I made that exact comment to my FO other day too about the Shorts.
 
do Ehsi's/ Eadi's count as glass?

If you and your airplane were born on the same day, you might be a
frieght-dog
 
Dumbluck said:
do Ehsi's/ Eadi's count as glass?

If you and your airplane were born on the same day, you might be a
frieght-dog

That's not saying a lot these days.
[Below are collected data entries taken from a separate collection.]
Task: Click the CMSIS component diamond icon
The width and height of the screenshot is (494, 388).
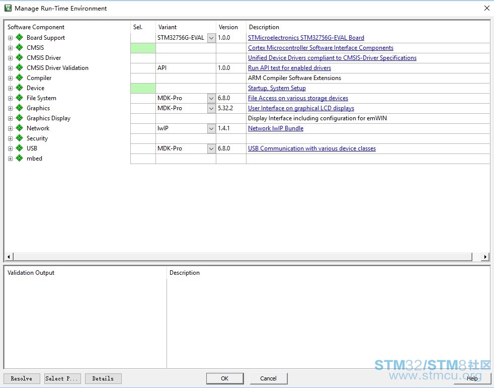Action: 20,48
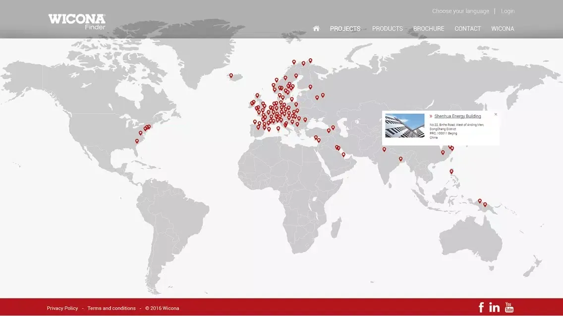This screenshot has width=563, height=316.
Task: Open the YouTube icon in footer
Action: (x=509, y=308)

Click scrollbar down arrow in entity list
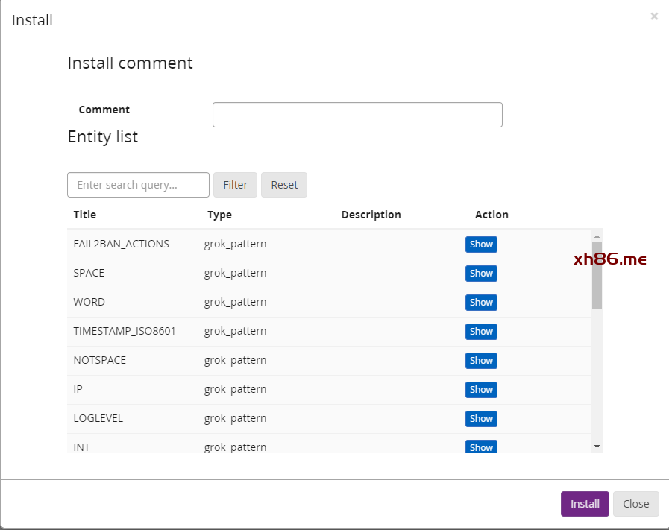(x=597, y=446)
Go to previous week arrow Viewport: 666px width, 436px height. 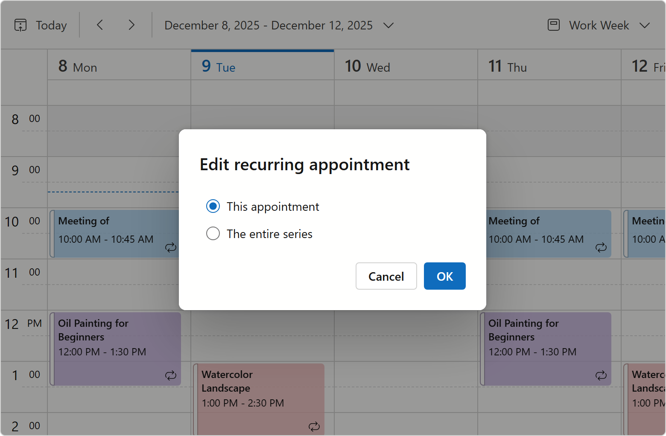coord(100,25)
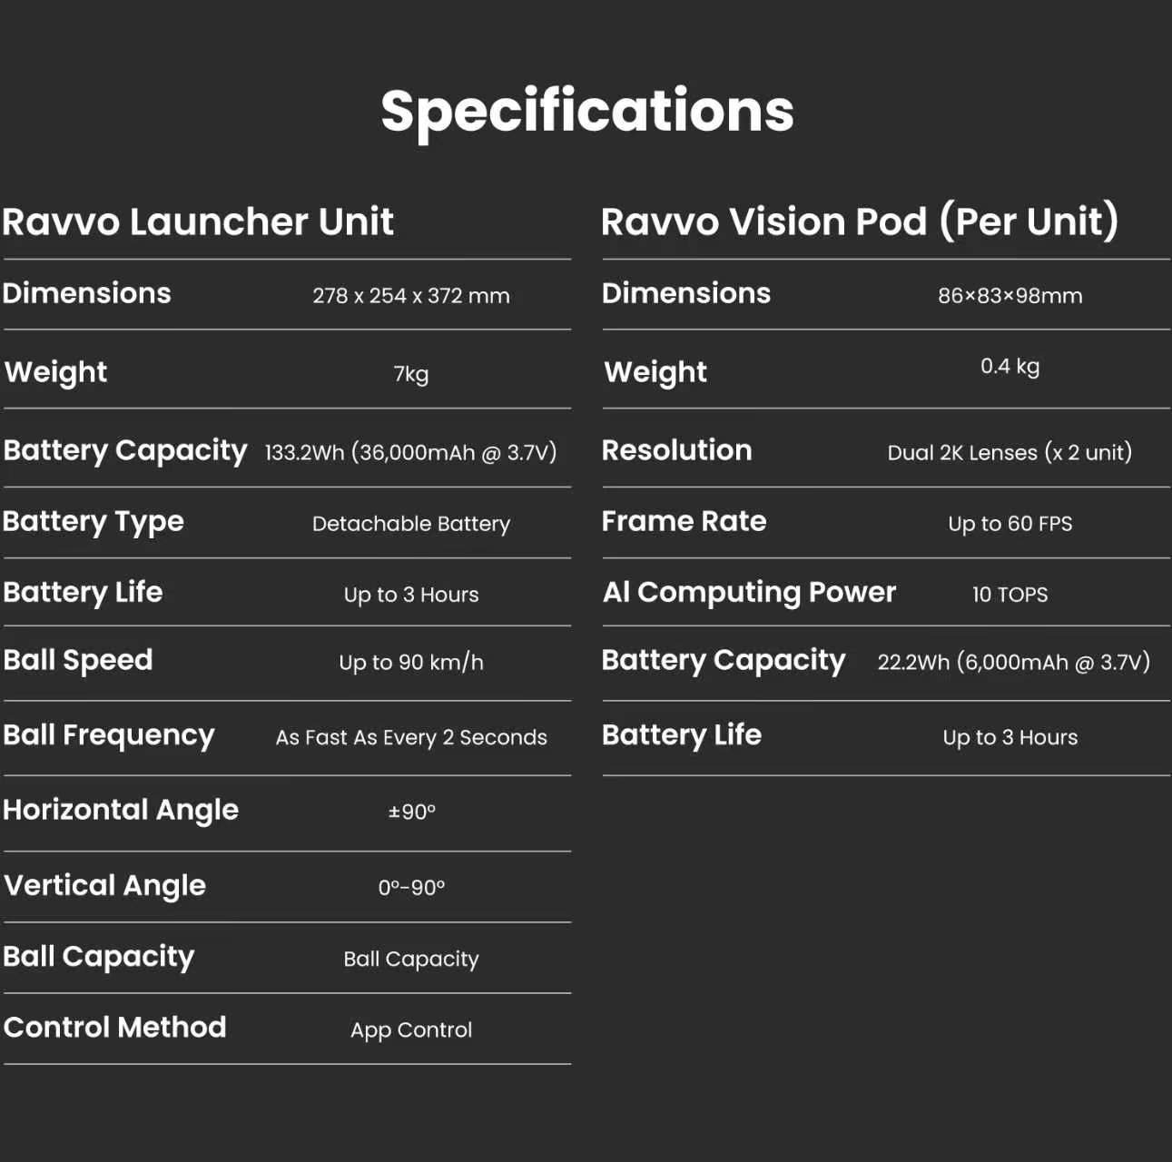
Task: Click the Up to 90 km/h value
Action: pyautogui.click(x=411, y=663)
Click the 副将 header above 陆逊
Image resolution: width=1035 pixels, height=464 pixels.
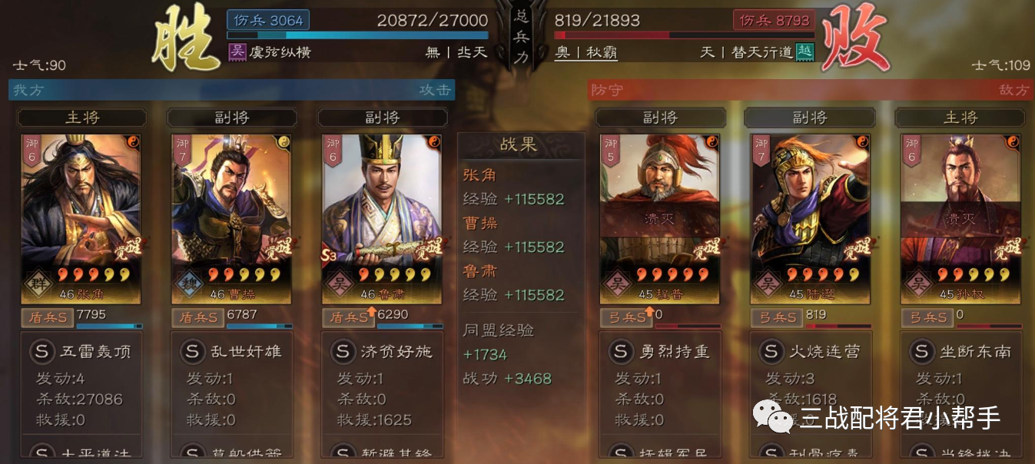809,118
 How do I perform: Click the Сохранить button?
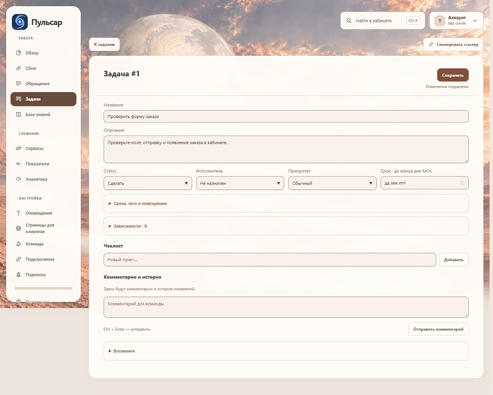453,75
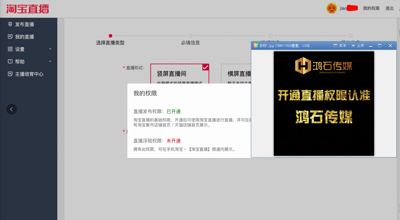Click the 发布直播 sidebar icon
400x220 pixels.
coord(10,24)
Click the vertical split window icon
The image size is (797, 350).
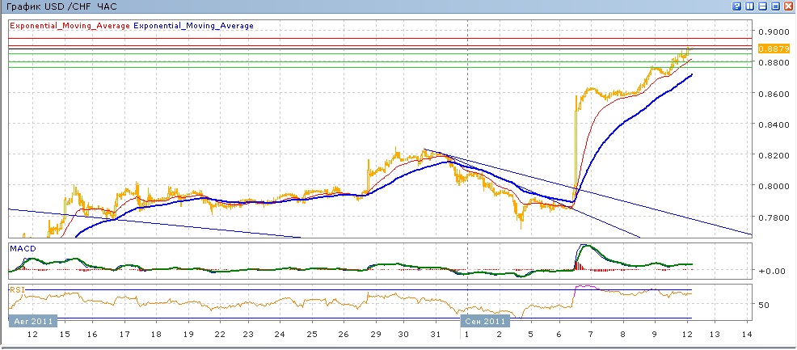coord(750,6)
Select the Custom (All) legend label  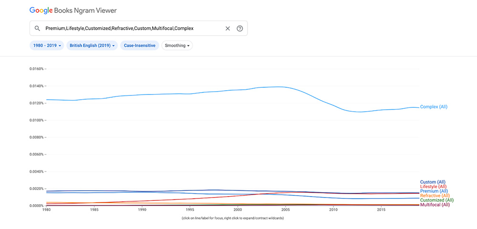coord(433,182)
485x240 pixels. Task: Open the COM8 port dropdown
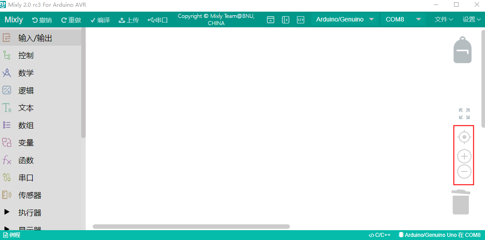[402, 20]
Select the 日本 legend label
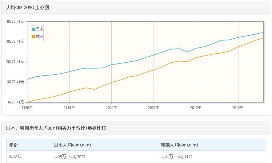Screen dimensions: 272x163 tap(40, 29)
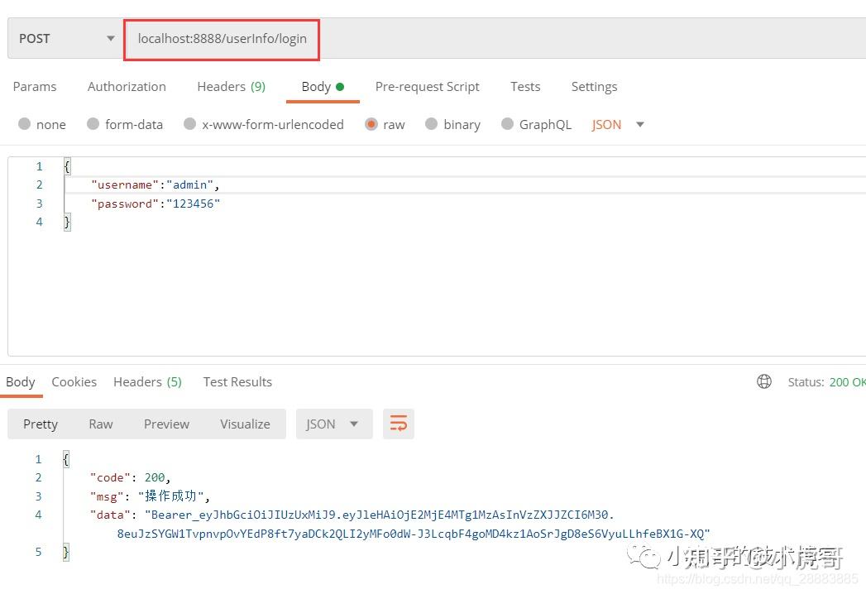Open the request method dropdown showing POST

[62, 38]
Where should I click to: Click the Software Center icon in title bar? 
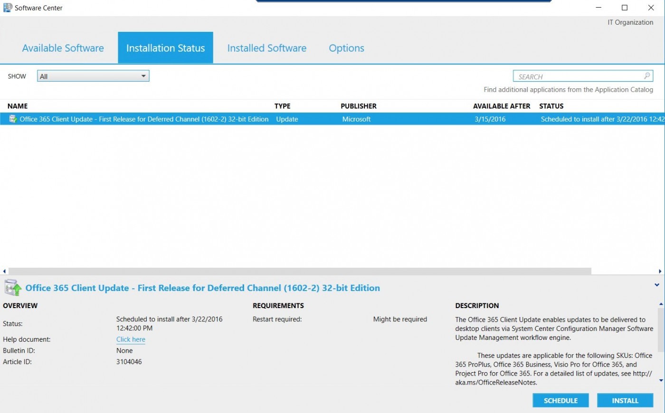[x=7, y=8]
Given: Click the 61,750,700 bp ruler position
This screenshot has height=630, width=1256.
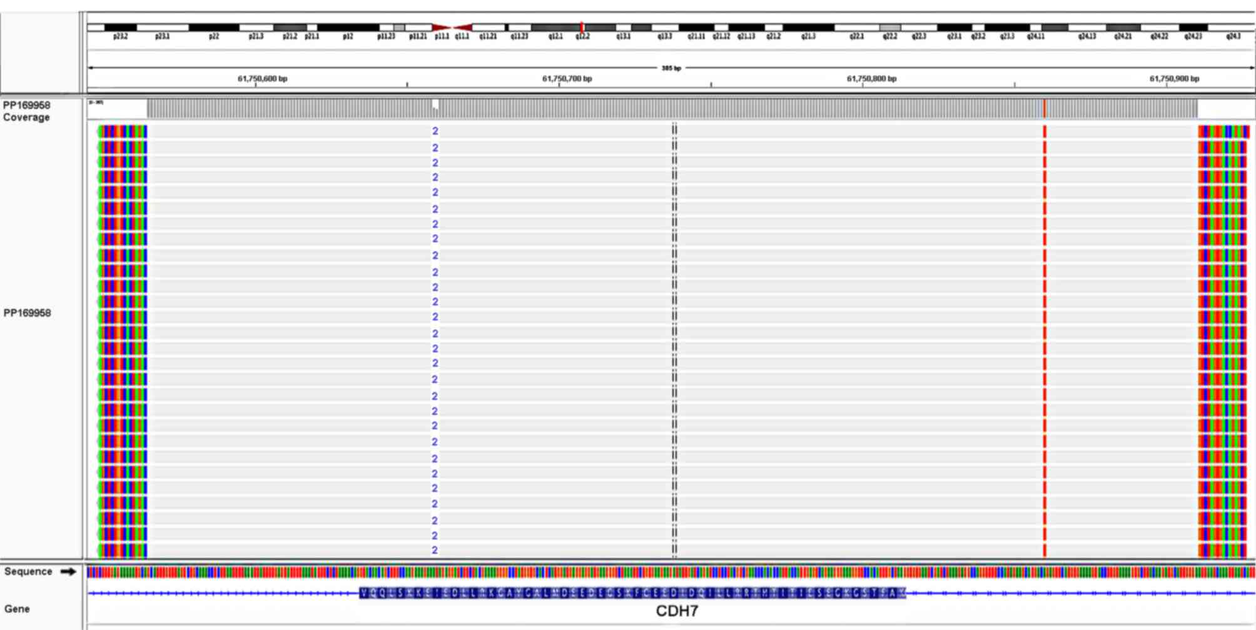Looking at the screenshot, I should (x=567, y=79).
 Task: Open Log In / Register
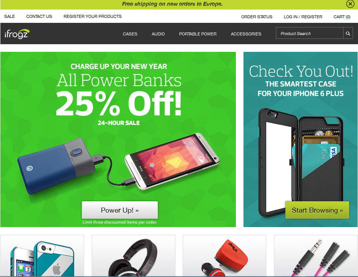[x=303, y=17]
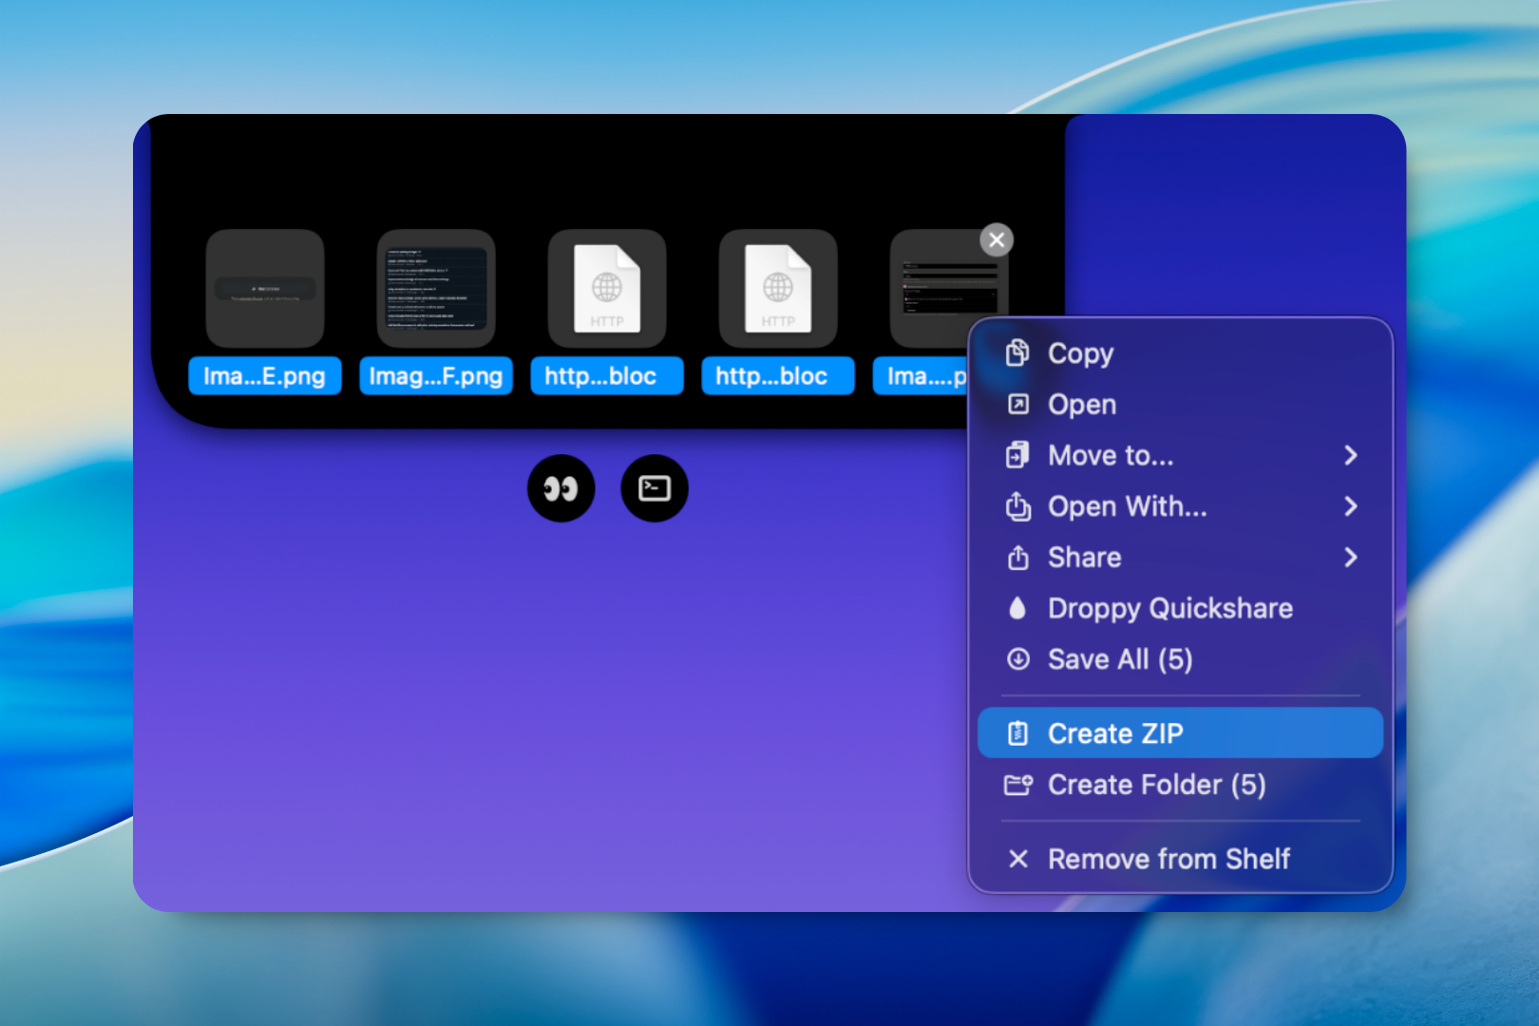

If your airplane and your DAD share the same birth day, you might be a freight dog!
 
If the Customs guy @ YIP has refused to come out until you move, because you've parked 10 feet short of the Customs Circle at night or on a snow-covered ramp.
 
If you change out of your uniform after the push and put on your Navy Sweats.

If you tell the jumpseater to sleep in the a/c while you go to your hotel in Singapore.

If you are the new crew and you find the jumpseater asleep in the cockpit and this doesn't bother you.

If you give (above) jumpseater a ride from ANK to Lax and he is carrying a surfboard and that doesn't even warrant a question.

If you buzz Tavarua off Fiji at under 500 agl and think this is std ops.

If capt is 26 and f/o is 24 and f/e is 70 on a B-747 (same flt as above)

===============================================

Some of the best flights as pilot or jumpseater I've ever had were while jumpseating on Fed-X and Polar - THANKS GUYS!!!

BTW - all above were witnessed by me while jumpseating international.
 
You might be a freight dog if:

You get parked at a jetway, and all three crewmembers go down to take photos to show the guys back at the hub.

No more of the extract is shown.